I then stopped attending my University course - by this point I couldn’t bear to leave the house. What if a stranger in the street noticed and made fun of me? I started to get in trouble with the University, I was missing too many classes and my work was suffering. All the time when I should’ve been getting an education I was under my covers in bed crying about how disgusting I felt. I started avoiding my friends and family, spending weeks on end just in my bedroom praying that no one came round to see me. My parents thought I was being lazy and lectured me, my friends thought I was being antisocial and started to ignore me and I stopped wanting attention from guys. So I had nobody. I couldn’t talk to anyone because I was so embarrassed about it. I then decided to get a pair of tweezers and pluck every single hair out of my face. I know a lot of people do this, but I have a full face of hair, just like a man. So it took me an entire day to pluck one side of my face. I eventually plucked the whole lot after a week. Then I realised I hadn’t left my room and had barely eaten for that entire week. But the plucking had started and I couldn’t stop - I then spent every single day for a year in my room plucking the hair out, knowing that new hair would grow in by the next day.

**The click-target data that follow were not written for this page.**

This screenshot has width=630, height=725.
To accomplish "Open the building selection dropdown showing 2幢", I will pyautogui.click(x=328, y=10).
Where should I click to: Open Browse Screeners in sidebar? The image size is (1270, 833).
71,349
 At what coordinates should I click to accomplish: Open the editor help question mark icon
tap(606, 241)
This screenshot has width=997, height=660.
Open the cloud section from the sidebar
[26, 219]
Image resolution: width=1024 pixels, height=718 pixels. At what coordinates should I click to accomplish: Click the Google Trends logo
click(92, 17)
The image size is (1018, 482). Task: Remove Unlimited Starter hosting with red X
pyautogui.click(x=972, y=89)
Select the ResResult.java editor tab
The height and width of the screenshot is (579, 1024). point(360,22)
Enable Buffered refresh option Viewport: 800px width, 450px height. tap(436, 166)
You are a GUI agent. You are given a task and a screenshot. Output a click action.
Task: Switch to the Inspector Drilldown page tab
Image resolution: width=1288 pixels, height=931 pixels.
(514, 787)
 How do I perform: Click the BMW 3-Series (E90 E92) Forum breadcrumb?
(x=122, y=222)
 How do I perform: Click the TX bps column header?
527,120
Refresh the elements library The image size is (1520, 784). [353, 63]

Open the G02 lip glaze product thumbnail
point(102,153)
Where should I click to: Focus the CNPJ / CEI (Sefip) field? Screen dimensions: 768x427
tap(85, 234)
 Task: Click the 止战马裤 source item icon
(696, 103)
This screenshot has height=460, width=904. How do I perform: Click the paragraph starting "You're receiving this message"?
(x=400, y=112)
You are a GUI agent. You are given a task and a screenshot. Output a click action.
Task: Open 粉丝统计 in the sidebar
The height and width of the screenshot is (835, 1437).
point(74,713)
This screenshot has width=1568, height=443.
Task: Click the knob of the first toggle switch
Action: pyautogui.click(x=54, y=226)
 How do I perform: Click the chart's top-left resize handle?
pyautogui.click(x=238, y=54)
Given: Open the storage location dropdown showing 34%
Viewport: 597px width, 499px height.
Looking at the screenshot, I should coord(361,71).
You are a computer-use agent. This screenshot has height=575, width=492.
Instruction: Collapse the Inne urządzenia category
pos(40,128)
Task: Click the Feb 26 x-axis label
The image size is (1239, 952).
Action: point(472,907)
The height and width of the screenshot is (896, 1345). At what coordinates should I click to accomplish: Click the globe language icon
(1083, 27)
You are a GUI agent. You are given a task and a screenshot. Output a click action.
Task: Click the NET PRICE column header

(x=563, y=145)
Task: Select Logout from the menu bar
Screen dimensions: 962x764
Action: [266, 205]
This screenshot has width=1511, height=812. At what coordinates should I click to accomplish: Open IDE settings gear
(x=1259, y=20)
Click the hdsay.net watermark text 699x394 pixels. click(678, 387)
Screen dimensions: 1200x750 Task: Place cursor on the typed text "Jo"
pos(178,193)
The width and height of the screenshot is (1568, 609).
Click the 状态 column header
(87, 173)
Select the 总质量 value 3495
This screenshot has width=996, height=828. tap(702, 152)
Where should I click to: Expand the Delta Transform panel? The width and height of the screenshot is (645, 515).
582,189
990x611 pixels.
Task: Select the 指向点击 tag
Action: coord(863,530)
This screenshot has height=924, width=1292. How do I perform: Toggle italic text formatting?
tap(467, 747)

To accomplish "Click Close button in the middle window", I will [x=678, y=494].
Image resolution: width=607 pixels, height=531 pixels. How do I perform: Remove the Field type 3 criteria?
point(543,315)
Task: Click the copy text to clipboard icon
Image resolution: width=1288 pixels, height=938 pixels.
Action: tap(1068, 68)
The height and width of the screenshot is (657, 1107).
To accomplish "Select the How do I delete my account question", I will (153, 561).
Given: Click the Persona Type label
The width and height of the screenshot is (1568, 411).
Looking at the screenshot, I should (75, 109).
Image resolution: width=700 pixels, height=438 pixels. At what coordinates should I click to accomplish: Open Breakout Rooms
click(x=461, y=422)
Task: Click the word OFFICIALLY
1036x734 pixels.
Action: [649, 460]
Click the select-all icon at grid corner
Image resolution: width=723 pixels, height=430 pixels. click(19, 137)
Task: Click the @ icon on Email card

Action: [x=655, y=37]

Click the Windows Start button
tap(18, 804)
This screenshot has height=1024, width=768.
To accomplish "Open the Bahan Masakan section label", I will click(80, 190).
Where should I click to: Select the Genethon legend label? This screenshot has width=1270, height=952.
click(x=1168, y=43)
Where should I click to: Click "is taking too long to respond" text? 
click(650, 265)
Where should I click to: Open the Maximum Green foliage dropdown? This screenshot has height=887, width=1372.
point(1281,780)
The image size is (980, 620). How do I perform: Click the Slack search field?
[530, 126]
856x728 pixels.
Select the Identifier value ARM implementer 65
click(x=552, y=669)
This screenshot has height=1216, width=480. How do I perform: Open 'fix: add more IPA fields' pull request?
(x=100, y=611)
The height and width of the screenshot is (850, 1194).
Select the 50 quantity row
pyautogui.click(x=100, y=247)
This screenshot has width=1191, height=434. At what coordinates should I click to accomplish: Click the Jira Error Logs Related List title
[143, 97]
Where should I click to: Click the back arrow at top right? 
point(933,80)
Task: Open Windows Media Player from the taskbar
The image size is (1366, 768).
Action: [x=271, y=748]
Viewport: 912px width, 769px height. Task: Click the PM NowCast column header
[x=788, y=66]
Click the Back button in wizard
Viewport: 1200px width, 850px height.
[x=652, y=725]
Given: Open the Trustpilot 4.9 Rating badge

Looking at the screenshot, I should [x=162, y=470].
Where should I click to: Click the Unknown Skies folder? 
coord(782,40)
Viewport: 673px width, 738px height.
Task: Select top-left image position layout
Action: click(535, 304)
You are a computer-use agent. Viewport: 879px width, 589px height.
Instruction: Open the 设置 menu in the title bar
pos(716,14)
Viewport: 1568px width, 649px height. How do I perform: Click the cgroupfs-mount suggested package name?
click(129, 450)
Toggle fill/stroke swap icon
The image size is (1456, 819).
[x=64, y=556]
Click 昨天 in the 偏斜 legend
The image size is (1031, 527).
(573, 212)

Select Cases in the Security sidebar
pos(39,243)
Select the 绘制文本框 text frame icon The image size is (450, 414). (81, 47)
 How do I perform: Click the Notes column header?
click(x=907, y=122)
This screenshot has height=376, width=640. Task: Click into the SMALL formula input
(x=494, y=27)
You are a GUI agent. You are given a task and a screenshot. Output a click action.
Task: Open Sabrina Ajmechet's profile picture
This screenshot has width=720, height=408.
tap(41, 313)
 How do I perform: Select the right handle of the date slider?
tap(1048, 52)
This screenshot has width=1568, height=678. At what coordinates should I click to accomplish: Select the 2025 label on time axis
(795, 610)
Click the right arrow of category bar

It was at this point I went to see the doctor and was told it wasn’t his problem. About a year later I went to another doctor and she was lovely. I tried pills and creams, but nothing worked. She also diagnosed me with Agoraphobia and severe anxiety, caused by the hair. I’ve been so frustrated that I’ve used scissors to cut at the skin on my face to get rid of hairs, I’ve practically stabbed myself with the tweezers every day, ripped my skin raw with razors trying to get rid of every hair. I’ve even had the lowest days when I’ve thought that I’d rather be dead than have as much facial hair as I do. I know that’s a silly thing to think, but on those days it seems like the best option.
I was checked for PCOS, but that was negative. There is no medical issue causing the hair at all, meaning I can’t get laser free on the NHS here, as it’s considered a purely cosmetic procedure in my case. I’m glad I never saved up for laser though as, after researching that and electrolysis, I realised laser wouldn’t give me the results I needed whereas electrolysis would.
I finally decided enough was enough and booked an appointment with an electrologist. It’s on Tuesday and I can’t wait, despite being incredibly nervous! As I have just graduated from Uni (yes, I managed to get a good degree despite all the issues with attendance! ) I have a lot of debt and no money. I’m back living with my parents and the small amount of money I do get is going to have to go on the electrolysis, meaning I’m going to continue being in debt, can’t move back out of my parents house and won’t have any money for necessities, but I see this as a small price to pay for getting my life back.
Sorry that what I’ve written is so long! I just HAD to tell someone. It feels a lot better now that I’ve just been honest about everything, even if no one reads it haha
Thank you if you read this far
p.s if anyone could give me any advice about electrolysis it’d be much appreciated! I love hearing first hand from people who have gone through it!